Why Religion Matters More Than Science

2

scientistI just finished writing a thesis about the late Father Stanley Jaki’s work for a Master’s degree in Theology, and my brain hurts. I love that about scholarship. You learn, assimilate, and then possess new knowledge. It’s hard, but you earn it. In the end, it’s more exciting than going to the mall, buying a new dress, and getting a make-over. A new look may be fun, but a permanent lift to the intellect is euphoric.

Floating as I am, my thoughts turned to the new lessons I’ve gained. I realized something obvious but significant.

In discussions about science and religion, there is no clarity. The definition of “science” has become so ambiguous that no distinctions can be made. In 2009 the U.K. Science Council took an entire year to write an “official” definition of science and this is what they came up with: “the pursuit of knowledge and understanding of the natural and social world following a systematic methodology based on evidence.” That could mean anything. No wonder atheists praised it.

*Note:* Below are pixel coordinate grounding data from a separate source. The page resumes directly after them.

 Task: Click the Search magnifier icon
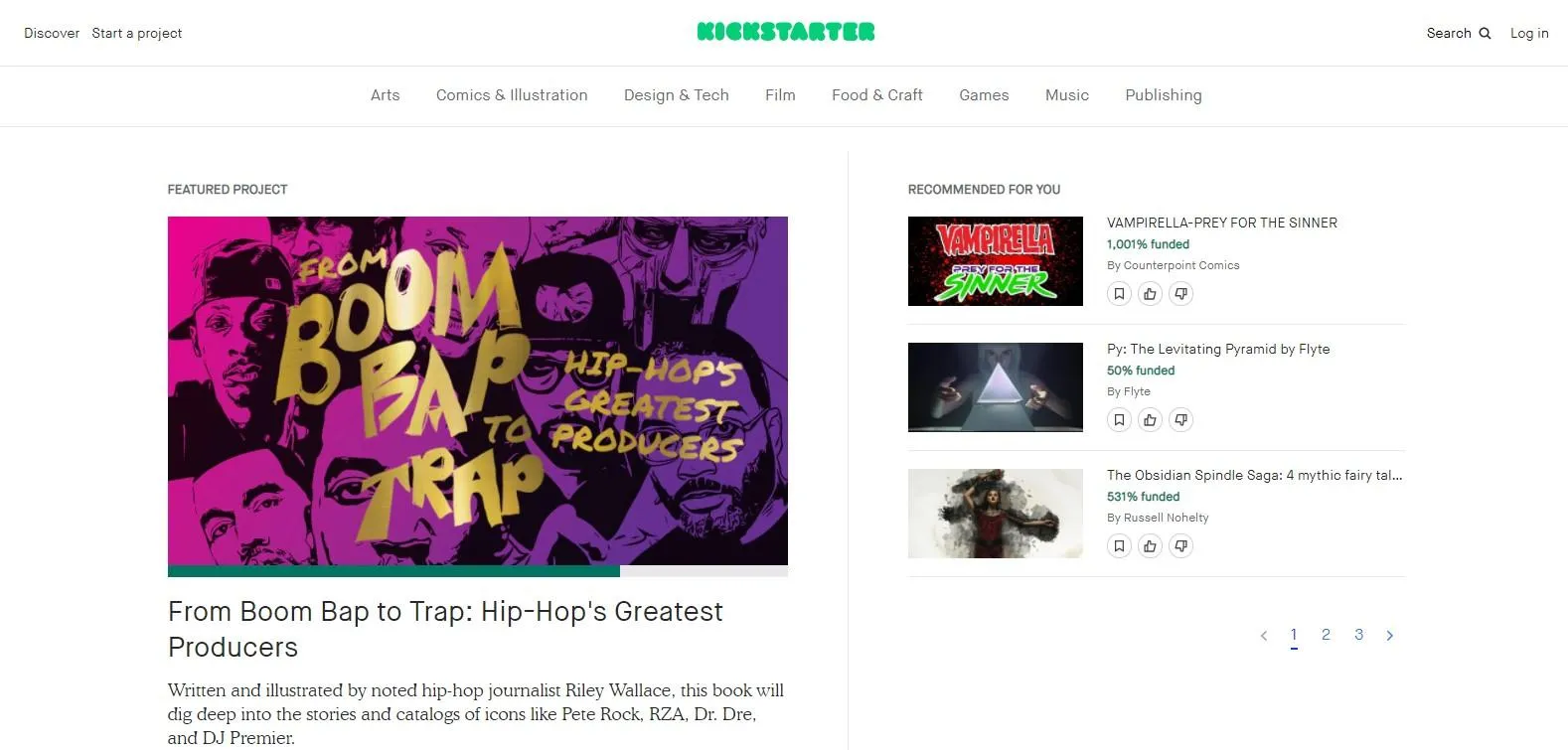click(1485, 33)
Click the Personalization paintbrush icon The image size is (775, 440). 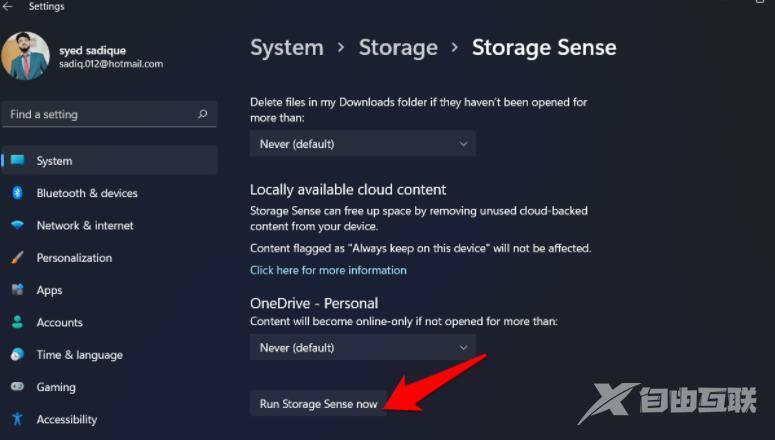tap(17, 258)
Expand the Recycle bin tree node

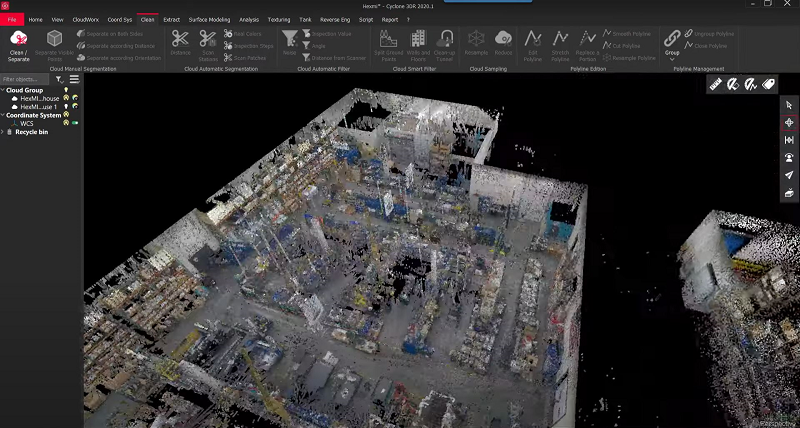coord(3,131)
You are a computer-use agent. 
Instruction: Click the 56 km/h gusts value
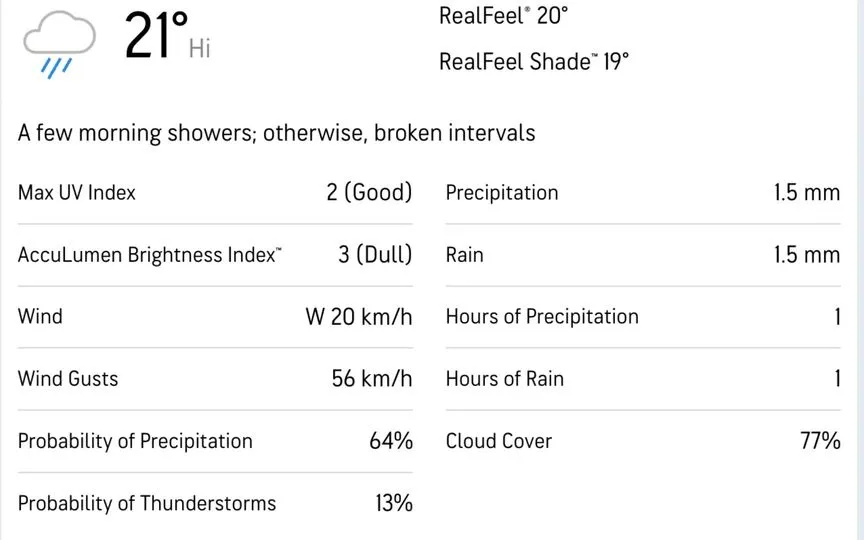point(372,379)
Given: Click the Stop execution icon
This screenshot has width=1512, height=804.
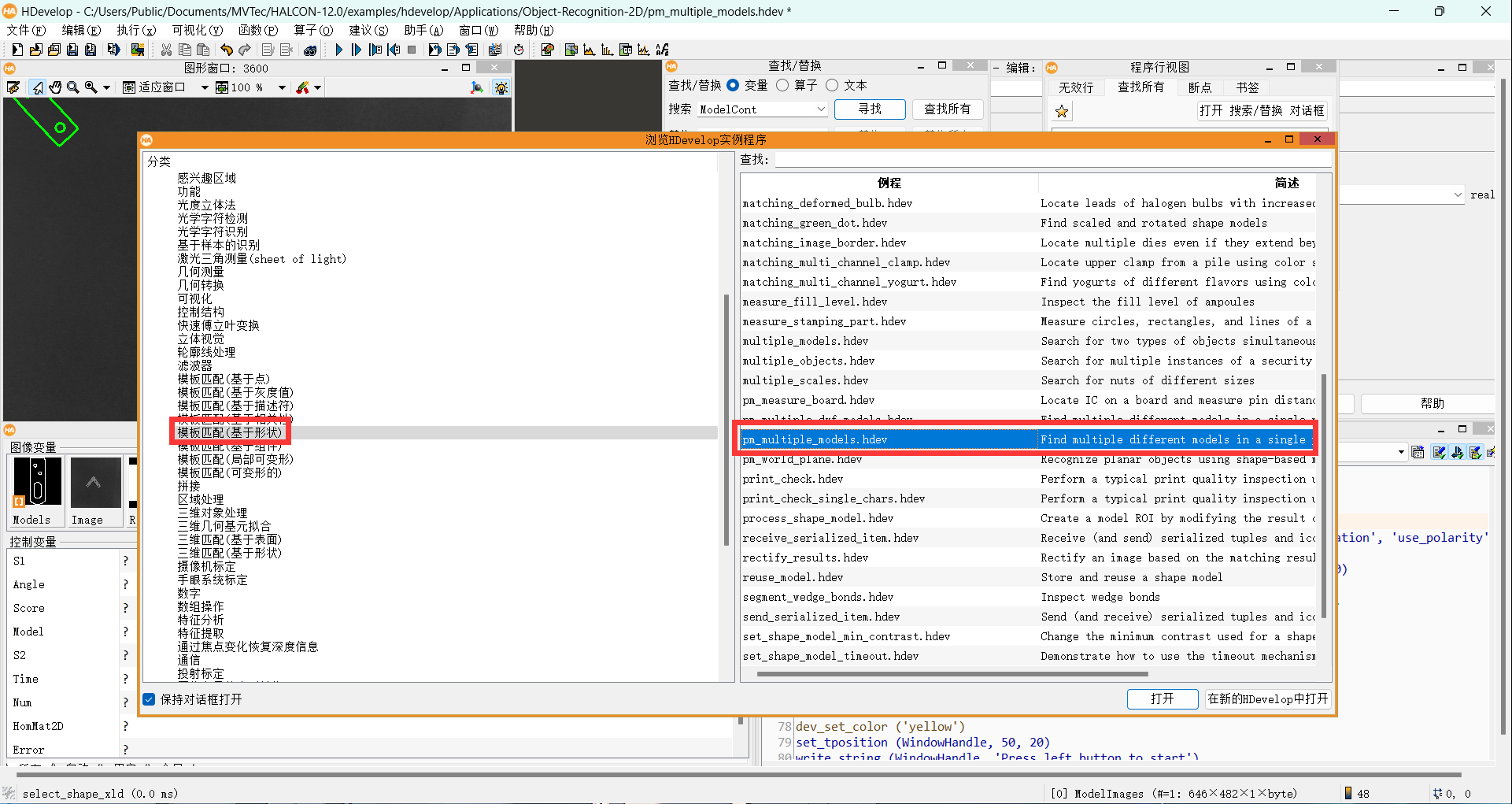Looking at the screenshot, I should (x=412, y=50).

Jaki defined science precisely as “the quantitative study of the quantitative aspects of objects in motion.” He called it “exact science” because in some fields not everything is quantitative. Physics is the most exact science, but evolutionary biology, for instance, is exact only so far as it measures quantities and mechanism. Anything beyond quantification is “reasoned discourse,” and such reasoning should stand on its own merits. The benefit of this definition is that it allows you to identify what is exact in any science and what is owed to the much greater power of reasoning beyond quantities.

Did you catch that? Reasoning beyond quantities. So many of the questions we face in life have nothing to do with quantities, and that is — here’s the obvious and significant part — why religion matters more than science. Religion is about ultimate questions, morality and meaning, our purpose in life, our eternal destiny, our God.

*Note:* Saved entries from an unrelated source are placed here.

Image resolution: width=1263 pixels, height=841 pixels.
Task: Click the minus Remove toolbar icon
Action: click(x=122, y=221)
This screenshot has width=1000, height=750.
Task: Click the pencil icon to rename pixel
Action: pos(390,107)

So the next time you’re in a discussion about science and religion, remember this. We don’t comfort children who have nightmares by telling them how many neurons fired. We don’t mourn the death of a loved one because a carbonaceous mass decomposes. We don’t even do science because brain matter follows the laws of physics. We do it because we’re human, made in the image of God with the power of intellect and will and we want to understand our world. We do science because we know there’s more than science. Religion matters more than science, and I think it’s time to have some fun asserting that.

[editor’s note: Stacy’s thesis is now available in book form]

Share.

About Author

Stacy Trasancos, Ph.D. is a wife and mother raising seven children with her husband in New York. She is a chemist turned homemaker and joyful convert to Catholicism who is currently pursuing an MA in Theology at Holy Apostles College and Seminary so that she can communicate the doctrines of the Church more effectively. She is Chief Editor at Ignitum Today and a Senior Editor at Catholic Lane. She writes about all that she is learning at her blog Accepting Abundance.

  • Christopher Fish

    i like it !! 🙂 …

  • noelfitz

    Dear Dr Trasancos,

    Many thanks for your brilliant article.

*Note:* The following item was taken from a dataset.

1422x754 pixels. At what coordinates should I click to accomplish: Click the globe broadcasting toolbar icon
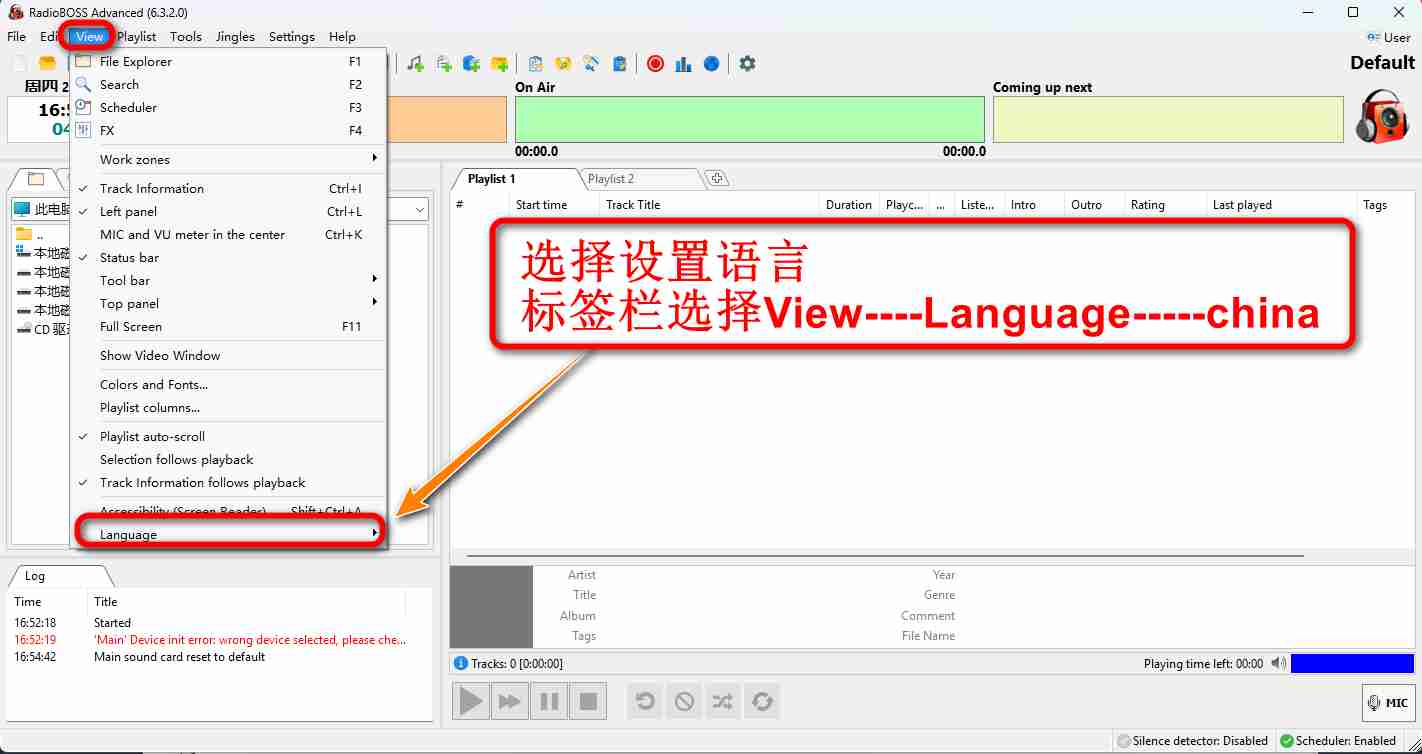point(711,63)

    It reminds me of a dinner we had in our house years ago with Prof Jaki and a small group of former colleagues from a group with which I am involved.

    It was one of the most intellectually stimulating dinner I ever enjoyed. We ate, drank and argued. I was hugely impressed with Prof Jaki’s intellectual sharpness, his range of interests and his courtesy in listening to others. He reflected the best of Benedictine values.

    However for me science, knowledge, the pursuit of truth, is important. Theology is the science of God and philosophy is the science of wisdom.

    Having read your post I searched my book cases and now have started re-reading Prof Jaki’s “God and the Cosmologists”.

    Recently I have not been involved with CL, since I was humiliated, insulted and held up for ridicule and contempt in it. But after reflection and the advice
    of a senior person in CL I have reconsidered and think the Catholic thing would
    be to move on.

    Ubi caritas et amor Deus ibi est.